Закончив эту тираду, предназначенную разъяснить слушателям то, что им могло быть не ясно, он вышел из караульни, и со всей своей убогой и жалкой важностью вновь прошествовал по двору, мимо пансионера, ходившего в шлафроке за неимением сюртука, и пансионера, ходившего в купальных туфлях за неимением башмаков, и толстого пансионера-зеленщика, которому не о чем было заботиться, и тощего пансионера-приказчика, которому не на что было надеяться, и, наконец, поднявшись по своей убогой и жалкой лестнице, вошел в свою убогую и жалкую комнатенку.
Там уже ему был накрыт стол к ужину и приготовлен на спинке кресла у огня его старый серый халат. Дочь торопливо встала ему навстречу, спрятав в карман молитвенник, - не за всех ли, кто в плену и заточении, молилась она?
– Дядя, стало быть, ушел домой?
– спросила она, подав отцу его черную бархатную ермолку и помогая надеть халат.
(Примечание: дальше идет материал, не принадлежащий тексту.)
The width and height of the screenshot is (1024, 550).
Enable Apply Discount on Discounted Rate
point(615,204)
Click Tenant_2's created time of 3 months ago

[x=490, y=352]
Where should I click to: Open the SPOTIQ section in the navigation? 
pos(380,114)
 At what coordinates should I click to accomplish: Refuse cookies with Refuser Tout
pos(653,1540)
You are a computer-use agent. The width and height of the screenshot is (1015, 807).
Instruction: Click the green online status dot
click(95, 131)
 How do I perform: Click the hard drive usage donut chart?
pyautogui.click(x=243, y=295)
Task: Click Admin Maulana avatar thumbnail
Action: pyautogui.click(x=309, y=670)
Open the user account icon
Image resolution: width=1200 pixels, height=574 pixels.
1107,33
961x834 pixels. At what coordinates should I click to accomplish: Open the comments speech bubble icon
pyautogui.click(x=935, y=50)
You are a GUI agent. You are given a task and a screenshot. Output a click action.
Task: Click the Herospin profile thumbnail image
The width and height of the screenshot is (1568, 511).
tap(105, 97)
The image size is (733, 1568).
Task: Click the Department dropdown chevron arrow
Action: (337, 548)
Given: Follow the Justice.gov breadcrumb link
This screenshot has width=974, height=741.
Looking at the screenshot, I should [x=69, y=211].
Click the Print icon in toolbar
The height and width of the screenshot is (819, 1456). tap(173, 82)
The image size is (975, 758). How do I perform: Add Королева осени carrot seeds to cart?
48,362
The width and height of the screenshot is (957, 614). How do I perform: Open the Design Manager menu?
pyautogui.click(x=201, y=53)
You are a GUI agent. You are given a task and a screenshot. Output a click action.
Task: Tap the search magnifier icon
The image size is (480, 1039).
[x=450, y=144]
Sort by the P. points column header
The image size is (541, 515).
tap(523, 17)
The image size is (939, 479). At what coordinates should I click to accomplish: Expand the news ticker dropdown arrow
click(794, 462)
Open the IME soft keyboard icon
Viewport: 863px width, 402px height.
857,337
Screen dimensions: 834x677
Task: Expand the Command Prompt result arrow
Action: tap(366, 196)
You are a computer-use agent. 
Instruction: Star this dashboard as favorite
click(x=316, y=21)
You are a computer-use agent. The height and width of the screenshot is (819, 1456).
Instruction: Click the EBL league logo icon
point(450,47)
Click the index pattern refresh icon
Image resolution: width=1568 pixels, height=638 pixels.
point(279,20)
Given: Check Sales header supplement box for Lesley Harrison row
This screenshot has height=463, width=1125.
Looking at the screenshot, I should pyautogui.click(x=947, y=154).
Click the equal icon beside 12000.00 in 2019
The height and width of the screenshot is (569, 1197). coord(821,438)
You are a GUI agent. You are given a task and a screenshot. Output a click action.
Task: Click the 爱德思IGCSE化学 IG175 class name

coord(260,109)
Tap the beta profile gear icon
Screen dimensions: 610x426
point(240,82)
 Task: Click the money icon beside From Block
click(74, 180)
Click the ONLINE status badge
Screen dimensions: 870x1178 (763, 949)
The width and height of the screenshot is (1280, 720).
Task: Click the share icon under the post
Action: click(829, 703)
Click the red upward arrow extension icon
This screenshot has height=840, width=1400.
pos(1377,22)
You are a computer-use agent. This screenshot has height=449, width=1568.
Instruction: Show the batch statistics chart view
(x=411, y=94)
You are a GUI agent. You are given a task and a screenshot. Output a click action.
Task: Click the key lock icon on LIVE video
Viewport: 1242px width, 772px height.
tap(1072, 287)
Да, он ушел домой. Доволен ли отец прогулкой? Нет, не слишком. Нет? Уж не заболел ли он?
Она с заботливой нежностью склонилась над ним из-за спинки кресла, а он сидел и молчал, сумрачно глядя в огонь. Какое-то неприятное чувство, похожее на проблески стыда, одолевало его, и когда он, наконец, заговорил, слова туго шли у него с языка.
– Не знаю - кхм!
– не знаю, что такое случилось с Чивери. Он сегодня кха!
– далеко не так вежлив и обходителен, как обыкновенно. Разумеется кхм!
– разумеется, это пустяк, душа моя, но даже такой пустяк меня расстраивает. Ведь нельзя забывать, что - кхм!
– (он посмотрел на свои руки, беспокойно потирая их), что та жизнь, которую я вынужден вести, к несчастью делает меня постоянно, ежечасно зависимым от этих людей.
Ее рука лежала у него на плече, но она не смотрела ему в лицо. Опустив голову, она смотрела в сторону.
– Я - кхм!
– я просто ума не приложу, на что мог обидеться Чивери. Он всегда так - так внимателен и вежлив. А сегодня обошелся со мной почти грубо. Да еще при людях! Боже мой, Эми! Ведь если Чивери и другие служители перестанут уважать и поддерживать меня, я - я могу умереть тут с голоду. Он то сжимал, то разжимал руки наподобие мехов; чувство, похожее на стыд, было так упорно, что он даже самому себе не решался признаться в истинном смысле своих слов.
– Я - кха!
– ума не приложу, в чем тут дело. Даже вообразить себе не могу повода для такой перемены. Когда-то в Маршалси был сторож по фамилии Джексон (ты его, верно, не помнишь, милочка, ты была еще совсем маленькой); так вот у этого Джексона был - кхм!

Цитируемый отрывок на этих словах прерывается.